Tuesday, September 30, 2008

Free marketeer pleads not guilty in meltdown

Economist Steven Horwitz explains very clearly in "An Open Letter to my Friends on the Left" that too much government -- and specifically too much collusion between business and government -- caused the mortgage problems, rather than too little government:

"I know, my friends, that you are concerned about corporate power. So am I. So are many of my free-market economist colleagues. We simply believe, and we think history is on our side, that the best check against corporate power is the competitve marketplace and the power of the consumer dollar (framed, of course, by legal prohibitions on force and fraud). Competition plays mean, nasty corporations off against each other in a contest to serve us. Yes, they still have power, but its negative effects are lessened. It is when corporations can use the state to rig the rules in their favor that the negative effects of their power become magnified, precisely because it has the force of the state behind it. The current mess shows this as well as anything ever has, once you realize just what a large role the state played. If you really want to reduce the power of corporations, don't give them access to the state by expanding the state's regulatory powers. That's precisely what they want, as the current battle over the $700 billion booty amply demonstrates."

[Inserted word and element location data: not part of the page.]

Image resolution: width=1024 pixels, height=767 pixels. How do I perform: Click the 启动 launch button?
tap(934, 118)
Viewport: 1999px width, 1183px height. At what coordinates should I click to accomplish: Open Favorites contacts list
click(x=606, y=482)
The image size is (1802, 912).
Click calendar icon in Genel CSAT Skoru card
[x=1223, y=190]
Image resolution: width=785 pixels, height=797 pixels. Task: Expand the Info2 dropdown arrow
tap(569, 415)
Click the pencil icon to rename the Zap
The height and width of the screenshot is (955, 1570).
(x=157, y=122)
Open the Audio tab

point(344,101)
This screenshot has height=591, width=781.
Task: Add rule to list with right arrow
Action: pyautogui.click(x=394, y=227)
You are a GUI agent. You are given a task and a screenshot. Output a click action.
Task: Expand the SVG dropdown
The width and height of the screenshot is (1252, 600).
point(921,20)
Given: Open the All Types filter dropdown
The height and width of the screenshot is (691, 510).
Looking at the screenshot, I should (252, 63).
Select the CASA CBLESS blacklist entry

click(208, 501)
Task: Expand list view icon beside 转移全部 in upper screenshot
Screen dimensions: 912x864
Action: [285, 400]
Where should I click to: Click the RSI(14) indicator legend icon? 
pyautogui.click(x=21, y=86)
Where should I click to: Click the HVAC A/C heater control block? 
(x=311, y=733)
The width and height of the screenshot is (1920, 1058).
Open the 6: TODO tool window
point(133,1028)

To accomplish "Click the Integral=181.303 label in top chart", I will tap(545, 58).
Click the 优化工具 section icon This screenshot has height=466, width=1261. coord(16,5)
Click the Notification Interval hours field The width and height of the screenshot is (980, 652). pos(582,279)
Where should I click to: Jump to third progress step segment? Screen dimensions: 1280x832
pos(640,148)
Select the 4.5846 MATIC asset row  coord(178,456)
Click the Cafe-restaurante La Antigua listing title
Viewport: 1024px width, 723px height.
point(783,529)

It's a terrific essay. Please read the whole thing here.

2 comments:

Hempy said...

The free market had it way for the past eight year and now they want to blame government for its failure to exercise oversight.

Free marketeers cannot find in capitalism where it anywhere addresses the value of justice. Capitalism depends on free handouts (land, government handouts, tax credits, "economic incentives" aka corporate welfare) to be a success. Capitalism fluctuates between boon and bust cycles.

There's no justice (e.g., proportionality) to control capitalism.

Capitalists are always on the take for a free government handout.

David Adams said...

I think you are confusing capitalists with the brand of business person spawned by the worst of the mixed economy.

Oversight -- or a lack thereof -- has nothing to do with it. Bad loans on top of bad policies caused the problem. The overseers were there pouring gasoline on the flames. A free market with free market consequences would have prevented this mess, but everyone knew the taxpayers would mop up the mess.